Sottolinea come la collaborazione dell’ospedale ‘Torrette’ con l’Ast di Ascoli rappresenti da sempre un esempio virtuoso di implementazione della rete della chirurgia vascolare nelle Marche, il dottor Gatta. “La sinergia con l’ospedale ‘Mazzoni’ – dice il primario di Torrette – va avanti da molto tempo ed è stata sempre fruttuosa. Per implementarla ulteriormente e per creare un percorso virtuoso per i pazienti affetti da arteriopatia obliterante è ripartita anche la collaborazione tra noi e la chirurgia e la radiologia interventistica di Ascoli”.

“Nella gestione del paziente vascolare – continua la dottoressa Boni – assume un ruolo strategico il team vascolare, modello organizzativo basato sulla collaborazione tra medico internista, radiologo interventista e chirurgo vascolare. L’obiettivo è garantire al paziente un percorso diagnostico-terapeutico personalizzato, rapido ed efficace. La collaborazione continua tra queste figure professionali consente di: migliorare l’appropriatezza terapeutica, ridurre i tempi diagnostici e decisionali, personalizzare il trattamento, aumentare sicurezza ed efficacia delle cure, favorire una presa in carico completa del paziente. Il modello multidisciplinare rappresenta oggi uno standard moderno di medicina vascolare, capace di coniugare innovazione tecnologica, competenze specialistiche e centralità del paziente. Solo attraverso una reale integrazione tra competenze cliniche, chirurgiche e interventistiche è possibile offrire ai pazienti percorsi di cura completi, tempestivi e appropriati”.

“Attraverso una stretta collaborazione tra la chirurgia generale e la medicina vascolare dell’ospedale ‘Mazzoni’ –  aggiunge il dottor Gardini – è stato avviato un percorso di forte ottimizzazione dei servizi di cura. Si tratta, però, di un gioco di squadra che non viaggia da solo: la direzione dell’Ast di Ascoli ha infatti siglato un’intesa strategica con la chirurgia vascolare del Torrette di Ancona. L’obiettivo condiviso è elevare la qualità e la tempestività dell’offerta chirurgica vascolare direttamente nel Piceno, riducendo la mobilità passiva.
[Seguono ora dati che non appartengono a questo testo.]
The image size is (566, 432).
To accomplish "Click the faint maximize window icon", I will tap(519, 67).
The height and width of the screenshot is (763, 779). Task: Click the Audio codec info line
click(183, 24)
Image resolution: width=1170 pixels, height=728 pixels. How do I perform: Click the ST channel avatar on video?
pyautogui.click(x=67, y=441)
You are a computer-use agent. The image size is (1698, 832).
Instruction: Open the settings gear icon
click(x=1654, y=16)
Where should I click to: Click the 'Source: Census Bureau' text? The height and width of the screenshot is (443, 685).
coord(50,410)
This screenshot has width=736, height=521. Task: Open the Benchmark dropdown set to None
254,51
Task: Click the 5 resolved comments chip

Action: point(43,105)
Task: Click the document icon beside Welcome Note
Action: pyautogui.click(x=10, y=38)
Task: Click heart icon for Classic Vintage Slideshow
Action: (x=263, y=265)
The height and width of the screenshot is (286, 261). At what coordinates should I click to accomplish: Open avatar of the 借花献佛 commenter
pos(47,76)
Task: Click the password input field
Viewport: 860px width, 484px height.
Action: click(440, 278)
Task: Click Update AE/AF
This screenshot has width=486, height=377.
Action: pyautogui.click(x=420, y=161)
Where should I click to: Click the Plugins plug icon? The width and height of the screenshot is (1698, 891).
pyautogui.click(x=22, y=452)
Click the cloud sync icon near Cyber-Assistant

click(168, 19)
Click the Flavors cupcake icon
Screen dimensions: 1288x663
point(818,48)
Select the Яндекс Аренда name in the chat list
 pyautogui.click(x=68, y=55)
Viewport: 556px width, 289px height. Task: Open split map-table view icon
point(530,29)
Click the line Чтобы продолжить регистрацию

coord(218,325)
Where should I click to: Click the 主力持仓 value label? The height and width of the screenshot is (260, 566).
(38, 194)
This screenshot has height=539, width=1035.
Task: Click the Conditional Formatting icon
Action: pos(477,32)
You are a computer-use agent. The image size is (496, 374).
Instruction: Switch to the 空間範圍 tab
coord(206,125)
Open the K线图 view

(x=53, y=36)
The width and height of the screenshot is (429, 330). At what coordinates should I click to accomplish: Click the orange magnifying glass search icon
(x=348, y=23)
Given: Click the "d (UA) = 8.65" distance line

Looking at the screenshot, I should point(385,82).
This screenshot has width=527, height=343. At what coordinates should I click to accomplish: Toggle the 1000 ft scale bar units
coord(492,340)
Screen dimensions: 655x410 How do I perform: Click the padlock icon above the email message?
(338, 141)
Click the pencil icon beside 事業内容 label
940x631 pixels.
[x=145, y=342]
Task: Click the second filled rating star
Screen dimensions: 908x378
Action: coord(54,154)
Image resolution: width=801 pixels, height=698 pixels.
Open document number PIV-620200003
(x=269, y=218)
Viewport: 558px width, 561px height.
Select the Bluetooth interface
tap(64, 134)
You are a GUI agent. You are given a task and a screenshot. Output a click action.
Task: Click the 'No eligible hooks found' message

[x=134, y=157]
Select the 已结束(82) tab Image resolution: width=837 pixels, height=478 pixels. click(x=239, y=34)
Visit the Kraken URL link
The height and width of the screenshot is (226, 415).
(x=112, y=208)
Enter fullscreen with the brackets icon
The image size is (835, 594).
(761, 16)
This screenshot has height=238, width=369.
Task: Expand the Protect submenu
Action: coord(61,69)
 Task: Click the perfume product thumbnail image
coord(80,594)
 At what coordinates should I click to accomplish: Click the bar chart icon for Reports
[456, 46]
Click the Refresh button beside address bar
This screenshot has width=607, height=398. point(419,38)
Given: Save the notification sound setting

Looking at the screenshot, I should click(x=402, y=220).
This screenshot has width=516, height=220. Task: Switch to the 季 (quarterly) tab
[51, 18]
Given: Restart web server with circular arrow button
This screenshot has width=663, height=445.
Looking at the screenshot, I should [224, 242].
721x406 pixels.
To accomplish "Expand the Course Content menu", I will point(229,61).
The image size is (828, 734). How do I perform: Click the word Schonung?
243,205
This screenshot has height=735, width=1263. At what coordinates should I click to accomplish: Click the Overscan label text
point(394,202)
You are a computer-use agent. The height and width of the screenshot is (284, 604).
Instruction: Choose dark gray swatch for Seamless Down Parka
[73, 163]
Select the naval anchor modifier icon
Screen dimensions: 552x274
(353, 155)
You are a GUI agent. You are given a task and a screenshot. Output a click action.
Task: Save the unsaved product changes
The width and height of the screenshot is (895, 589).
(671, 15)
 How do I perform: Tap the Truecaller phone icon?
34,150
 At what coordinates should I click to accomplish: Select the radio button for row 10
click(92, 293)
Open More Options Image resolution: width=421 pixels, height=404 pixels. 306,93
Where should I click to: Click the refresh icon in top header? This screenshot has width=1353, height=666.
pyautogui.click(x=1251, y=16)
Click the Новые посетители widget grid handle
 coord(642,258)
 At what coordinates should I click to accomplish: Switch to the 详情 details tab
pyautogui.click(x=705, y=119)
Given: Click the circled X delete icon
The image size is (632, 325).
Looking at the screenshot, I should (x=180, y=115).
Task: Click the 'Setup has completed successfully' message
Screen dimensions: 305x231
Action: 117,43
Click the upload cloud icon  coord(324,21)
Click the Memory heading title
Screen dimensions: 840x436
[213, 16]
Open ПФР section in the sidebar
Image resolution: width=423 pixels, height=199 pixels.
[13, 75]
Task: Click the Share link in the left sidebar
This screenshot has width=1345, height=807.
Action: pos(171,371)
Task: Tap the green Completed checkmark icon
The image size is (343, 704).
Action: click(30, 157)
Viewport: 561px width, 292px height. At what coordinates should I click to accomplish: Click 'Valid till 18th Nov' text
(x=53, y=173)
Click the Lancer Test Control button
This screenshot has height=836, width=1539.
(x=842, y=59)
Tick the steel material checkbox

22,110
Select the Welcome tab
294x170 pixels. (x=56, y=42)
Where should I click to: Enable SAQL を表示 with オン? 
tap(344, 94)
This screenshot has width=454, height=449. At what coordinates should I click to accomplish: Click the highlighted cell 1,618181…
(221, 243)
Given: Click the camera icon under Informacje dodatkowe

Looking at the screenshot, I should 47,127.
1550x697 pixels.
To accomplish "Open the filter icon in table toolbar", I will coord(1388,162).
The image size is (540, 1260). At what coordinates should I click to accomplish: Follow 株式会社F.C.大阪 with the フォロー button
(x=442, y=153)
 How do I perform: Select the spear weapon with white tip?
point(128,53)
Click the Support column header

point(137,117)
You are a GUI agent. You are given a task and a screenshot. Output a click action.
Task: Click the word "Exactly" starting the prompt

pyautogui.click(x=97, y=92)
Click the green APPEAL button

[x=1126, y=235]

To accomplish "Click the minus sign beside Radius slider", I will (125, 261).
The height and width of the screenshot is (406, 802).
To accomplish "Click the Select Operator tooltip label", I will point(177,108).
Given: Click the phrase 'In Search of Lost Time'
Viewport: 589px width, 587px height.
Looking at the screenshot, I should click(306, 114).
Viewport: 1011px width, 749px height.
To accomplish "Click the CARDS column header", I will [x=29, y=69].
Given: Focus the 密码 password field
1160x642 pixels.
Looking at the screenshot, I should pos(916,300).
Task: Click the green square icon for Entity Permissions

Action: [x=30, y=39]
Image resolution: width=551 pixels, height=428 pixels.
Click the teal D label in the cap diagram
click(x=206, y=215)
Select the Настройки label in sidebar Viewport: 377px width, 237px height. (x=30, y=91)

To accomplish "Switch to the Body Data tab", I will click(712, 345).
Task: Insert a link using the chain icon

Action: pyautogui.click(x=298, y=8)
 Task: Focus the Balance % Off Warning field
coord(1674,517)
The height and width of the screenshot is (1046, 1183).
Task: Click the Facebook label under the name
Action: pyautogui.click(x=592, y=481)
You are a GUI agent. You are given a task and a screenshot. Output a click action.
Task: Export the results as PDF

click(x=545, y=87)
Grazie a questa sinergia i cittadini potranno beneficiare di percorsi diagnostico-terapeutici integrati, consulenze specialistiche e interventi mirati, supportati dal personale dell’hub regionale. Una collaborazione virtuosa che unisce competenze e territori, mettendo al centro la salute del paziente”.

“La collaborazione avviata con la chirurgia vascolare di riferimento regionale diretta dal dottor Gatta – conclude il dottor D’Emidio – rappresenta un importante passo avanti nel percorso di integrazione multidisciplinare e di crescita dell’offerta clinica. L’attività si inserisce in un contesto di stretta sinergia con la radiologia interventistica, con l’obiettivo comune di garantire agli utenti percorsi diagnostico-terapeutici sempre più completi, qualificati e tempestivi. Nell’ambito dell’attività del reparto di radiologia clinica e interventistica è già stata avviata una qualificata sezione di radiologia vascolare e interventistica con la presa in carico degli utenti, in collaborazione con la medicina vascolare. Pertanto, la possibilità di avere la disponibilità di accessi cadenzati con un chirurgo vascolare amplia l’offerta terapeutica e la gestione dei casi ad alta complessità”.